Among the deals being talked about was a first YA novel from writer Jennifer Niven, whose books for adults include The Ice Master and Velma Jean Learns to Drive. To be published in January 2015 by Random House U.S., All the Bright Places is about two teenagers whose relationship begins when they meet on the ledge of the school bell tower. Random House acquired the book in a pre-empt, and rights have already sold in the U.K., France, Germany, and Italy.

Another adult writer moving into YA is Sex with Kings author Eleanor Herman, who is exploring the life of a young Alexander the Great in a new series, tentatively titled Legacy. Stephen Barbara of Foundry Literary + Media sold the book to Harlequin Teen just before Bologna in a “mid-six-figures,” four-book deal. So late-closing was the deal that the book isn’t even in Foundry’s rights guide at the fair (Barbara described it as an “off-the-menu special”). The novel will also feature the POV of Alexander’s sister, as well as elements of magic.

Just before the fair, Josh Adams of Adams Literary sold Emily Kate Johnston's YA novel A Thousand Nights (which was sold based on a 56-page partial) to Disney-Hyperion in a mid-six-figure, two-book deal, for publication in fall 2015, after an eight-publisher auction. During Bologna (though he wasn’t in attendance this year), he accepted six-figure two-book pre-empts from Macmillan in the U.K., and Editora Intrinseca in Brazil, with other countries under negotiation.

On the middle-grade side – a category that still seems poised for growth following the YA boom of recent years past – a Little, Brown title, Geoff Rodkey’s The Tapper Twins Go to War (with Each Other) has secured foreign rights deals in Germany, France, Norway, Finland, and Brazil, with four additional offers pending. The book is described as an oral history of an escalating prank war between two siblings, with interjections from family and friends, and documented in photos, screenshots, and text messages. Little, Brown plans to publish The Tapper Twins in spring 2015, with three books to follow.

For picture books, another pre-Bologna buy was gathering steam: Hello Ruby by Linda Liukas, a book that aims to teach components of computer programming and operating systems. The book originated on Kickstarter, where the author raised $380,000 for the project – the most raised for any children's book to date. Feiwel and Friends acquired North American rights in a two-book pre-empt. Though it was originally pitched as a straight picture book, Jean Feiwel plans to use a format similar to Laura Overdeck’s Bedtime Math books for Hello Ruby, which has a fall 2015 pub date. Foundry’s Jessica Regel was the agent; at Bologna she’s seeing a lot of interest from U.K. and Scandinavian publishers. “The author is going to use the Kickstarter money to build an app and a video game,” Regel said, “and help build the Hello Ruby brand.”

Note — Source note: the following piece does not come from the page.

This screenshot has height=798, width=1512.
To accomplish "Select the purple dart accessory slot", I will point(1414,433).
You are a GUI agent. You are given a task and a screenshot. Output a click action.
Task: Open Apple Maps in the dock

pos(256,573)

HarperCollins announced the acquisition of a collaboration between Eoin Colfer and Oliver Jeffers called Imaginary Fred, which will simultaneously pub in the U.S. and U.K. in fall 2015. The picture book tells the story of a friendship between two boys and their shared love of movies, music, and comics; it marks the first time the two have worked together.

Meanwhile, two major books from last year’s fair were far from forgotten. Receptions for Salla Simukka, author of the Snow White trilogy from Finnish publisher Tammi, and Sally Green, author of Penguin’s Half Bad, were both held on Monday evening, and both of the authors’ books were prominently displayed at the booths of their multiple international publishing partners.

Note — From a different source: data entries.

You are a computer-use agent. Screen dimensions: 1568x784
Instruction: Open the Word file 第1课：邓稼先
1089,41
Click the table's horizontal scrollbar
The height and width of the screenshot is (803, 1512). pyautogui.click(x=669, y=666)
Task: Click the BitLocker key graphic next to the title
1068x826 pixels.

For author Frances Hardinge – making her first trip to the Bologna fair in support of her latest novel, Cuckoo Song (out from Macmillan U.K. in May) – her Day One experience was “a little overwhelming.” She quickly realized, however, that “it’s a social, friendly sort of fair. I’ve already hugged a giant bee, and I’m on the lookout for the Gruffalo and Moomins.” (Confidential to Hardinge: the Moomins are hanging out opposite the Author’s Café between halls 29 and 30, in an exhibit celebrating the 100th anniversary of Moomins creator Tove Jansson.)